Ce qui nous a également caractérisés en tant qu'auberge de fête, c'est que nous avions une nouvelle fête à thème chaque nuit, y compris Ladies Night, Zoo Project, Circus Party, Glowjob Party, Playboy Party, Karaoke Night, Quiz Night, Wild Bongo Bingo, Full Moon Party ou Game of Thrones. Selon le thème, nous devions également nous habiller en conséquence. Ainsi, lors de ma toute première journée de travail avant le début du shift, il m'a été mentionné que, en raison de la Ladies Night, je devais me déguiser en homme avec un Gender Bender. Ce que je ne savais pas à l'époque, c'était qu'il y aurait chaque semaine un échange de genres et que je n'obtiendrais jamais de jour de congé ce jour-là, au grand amusement de mes collègues. Je n'ai également pas eu de jour de congé pour mon anniversaire ni pour la nuit précédente, ce qui n'était cependant pas grave, car c'était en semaine et nous n'avions donc pas de stress, mais nous pouvions également profiter de la nuit. Ainsi, j'ai pratiquement fêté mon anniversaire avec mes amis et j'ai encore une fois célébré le jour même.
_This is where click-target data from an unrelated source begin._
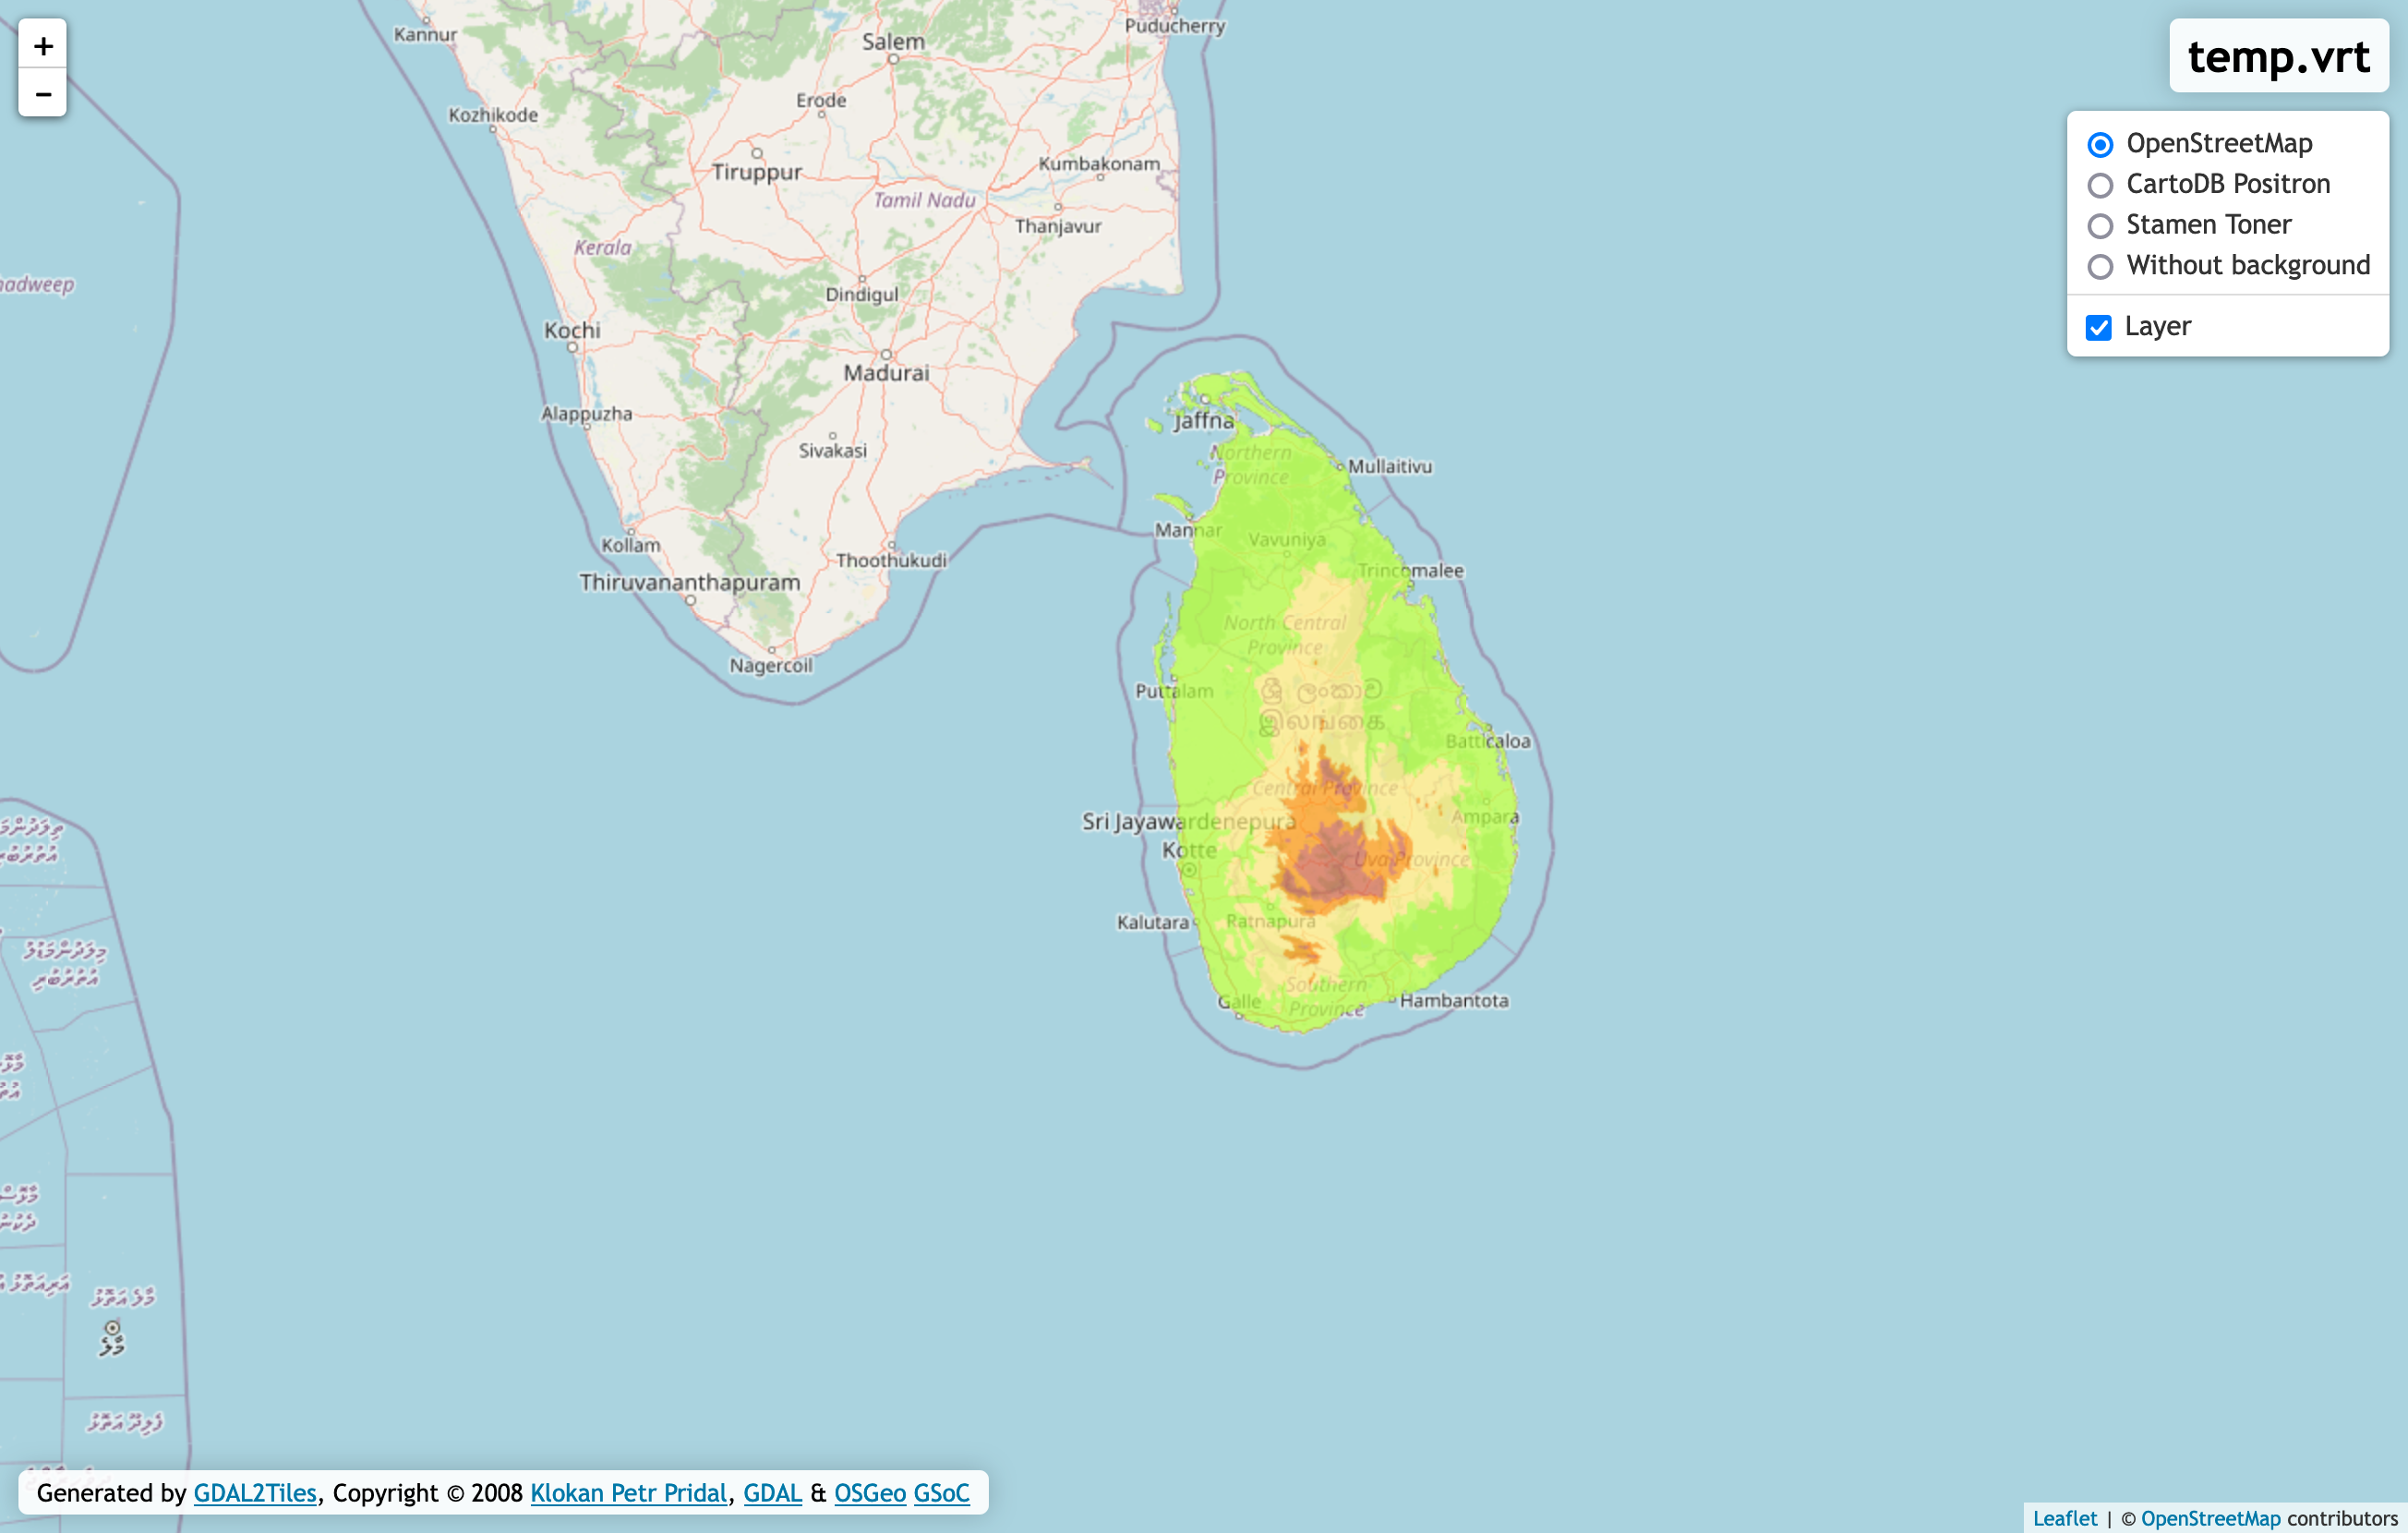Image resolution: width=2408 pixels, height=1533 pixels.
Task: Open the OpenStreetMap contributors link
Action: [x=2210, y=1518]
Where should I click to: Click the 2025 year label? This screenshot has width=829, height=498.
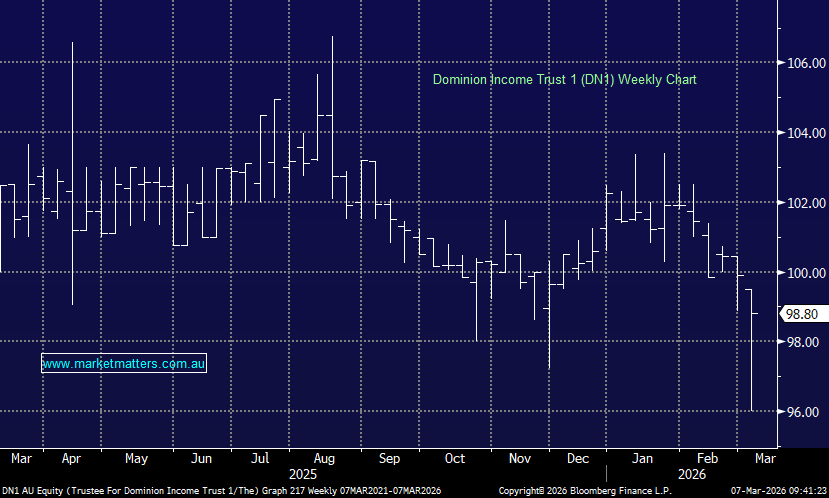tap(303, 472)
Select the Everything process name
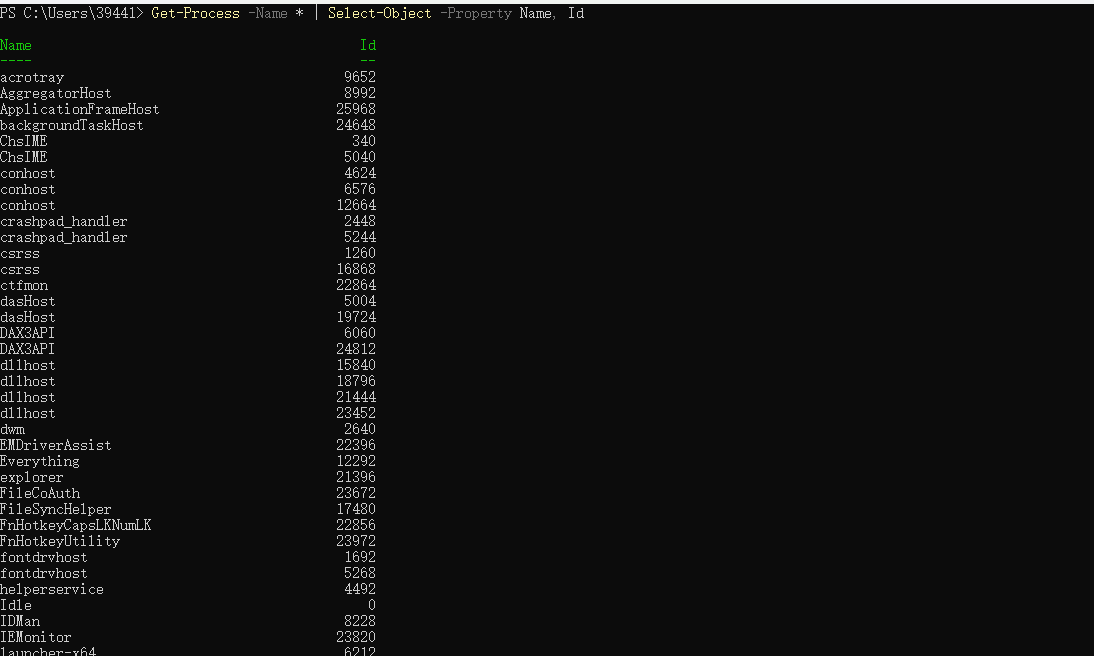The image size is (1094, 656). coord(40,461)
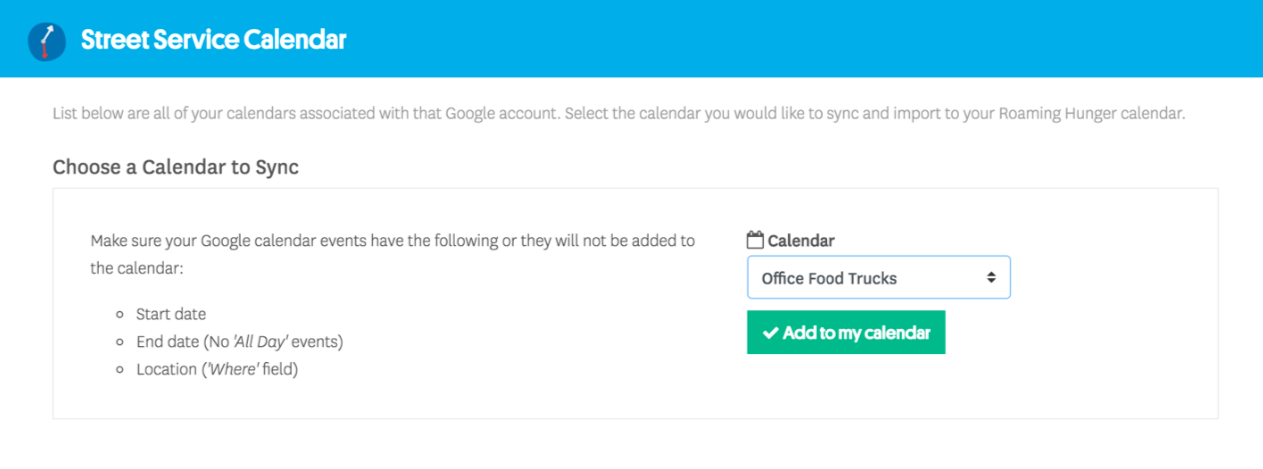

À cette occasion, je dois mentionner qu'à mon anniversaire, j'ai même eu le courage de chanter du karaoke. Avec mon amie Danna, j'ai chanté Despacito et j'ai même survécu. En plus de nos talents de karaoke, il y avait aussi d'autres 'événements' ou jeux auxquels on pouvait participer. Pour cela, les invités s'inscrivaient sur une liste. Si aucun invité n'osait écrire son nom en premier sur la liste, des noms d'employés étaient souvent ajoutés pour sembler plus plein. Il m'est donc arrivé parfois de découvrir mon nom sur la liste par hasard, sans m'y être inscrit moi-même, et de devoir participer à des jeux comme 'Chaises musicales' ou au concours de nachos sans mains (je devais y participer). Néanmoins, cela a été amusant chaque fois et j'ai tout autant apprécié le temps passé au Wild Rover Hostel.